La BCE e il tasso d’inflazione
Quando parliamo di Unione Europea ci riferiamo in verità alle sue diverse istituzioni, ognuna delle quali presenta diverse funzioni ed obiettivi. Una delle più importanti è senza dubbio la Banca Centrale Europea (o BCE), che ha assunto un valore ancor maggiore a seguito dell’adozione della moneta unica. Sebbene a volte l’opinione pubblica e i media si aspettino che questa istituzione intervenga per risolvere direttamente questioni relative all’occupazione e alla crescita, lo scopo dichiarato della BCE è in primo luogo monitorare l’inflazione nei paesi dell’Eurozona. Non è un caso che la sua sede sia in Germania, a Francoforte, teatro di uno dei più catastrofici esempi di svalutazione monetaria nel periodo che ha preceduto l’avvento del nazismo: lo scopo della Banca Centrale è evitare di ripetere infatti simili errori.
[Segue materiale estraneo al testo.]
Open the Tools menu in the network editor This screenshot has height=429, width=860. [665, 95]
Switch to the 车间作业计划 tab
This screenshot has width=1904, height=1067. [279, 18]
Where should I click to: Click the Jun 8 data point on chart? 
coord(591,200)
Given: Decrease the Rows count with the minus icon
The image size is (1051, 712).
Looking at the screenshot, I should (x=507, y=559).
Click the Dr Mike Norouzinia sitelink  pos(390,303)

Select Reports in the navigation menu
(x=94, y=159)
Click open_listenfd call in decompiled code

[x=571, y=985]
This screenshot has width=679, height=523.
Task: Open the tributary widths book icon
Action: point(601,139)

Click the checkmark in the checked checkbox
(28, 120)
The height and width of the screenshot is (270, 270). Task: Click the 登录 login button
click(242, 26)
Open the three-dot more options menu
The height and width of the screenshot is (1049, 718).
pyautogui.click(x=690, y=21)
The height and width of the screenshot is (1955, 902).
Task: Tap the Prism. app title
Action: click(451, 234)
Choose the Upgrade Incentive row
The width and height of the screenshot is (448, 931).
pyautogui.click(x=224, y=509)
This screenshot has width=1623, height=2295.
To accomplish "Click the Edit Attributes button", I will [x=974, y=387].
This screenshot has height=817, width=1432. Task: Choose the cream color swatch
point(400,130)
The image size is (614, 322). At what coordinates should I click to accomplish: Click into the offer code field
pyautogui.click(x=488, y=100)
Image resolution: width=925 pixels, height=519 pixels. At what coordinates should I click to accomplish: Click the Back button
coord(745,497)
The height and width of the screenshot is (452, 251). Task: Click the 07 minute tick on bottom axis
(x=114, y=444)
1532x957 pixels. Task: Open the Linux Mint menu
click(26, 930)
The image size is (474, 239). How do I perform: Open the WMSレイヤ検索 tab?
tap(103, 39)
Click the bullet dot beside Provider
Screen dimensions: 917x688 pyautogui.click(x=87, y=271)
Il tasso d’inflazione ottimale, al fine di garantire coesione sociale e sviluppo economico, si dovrebbe attestare su di un livello leggermente inferiore al 2%. Tassi superiori generano conseguenze negative sul potere d’acquisto della moneta, sui redditi e sugli investimenti.
Tuttavia, anche un livello di inflazione molto più basso del 2%, come quello attuale (il tasso nei 28 paesi UE è 0,0%, in alcuni di questi si registra persino una deflazione) non è un buon segnale per l’economia. Gli effetti sono infatti tanto pericolosi quanto quelli di un’eccessiva inflazione: chi deve effettuare degli acquisti preferisce posticipare (aspettandosi un ulteriore discesa dei prezzi), l’economia ristagna, le aziende non fanno profitti e sono costrette a licenziare, i redditi diminuiscono e questo completa la spirale causando una diminuzione dei consumi.
Questo spiega perchè, tra i vari interventi recenti della BCE, si registrano tentativi di “pompare” maggiore liquidità nell’economia dell’Eurozona, al fine di stimolare consumi e riguadagnare un livello di inflazione sempre più vicino al 2%.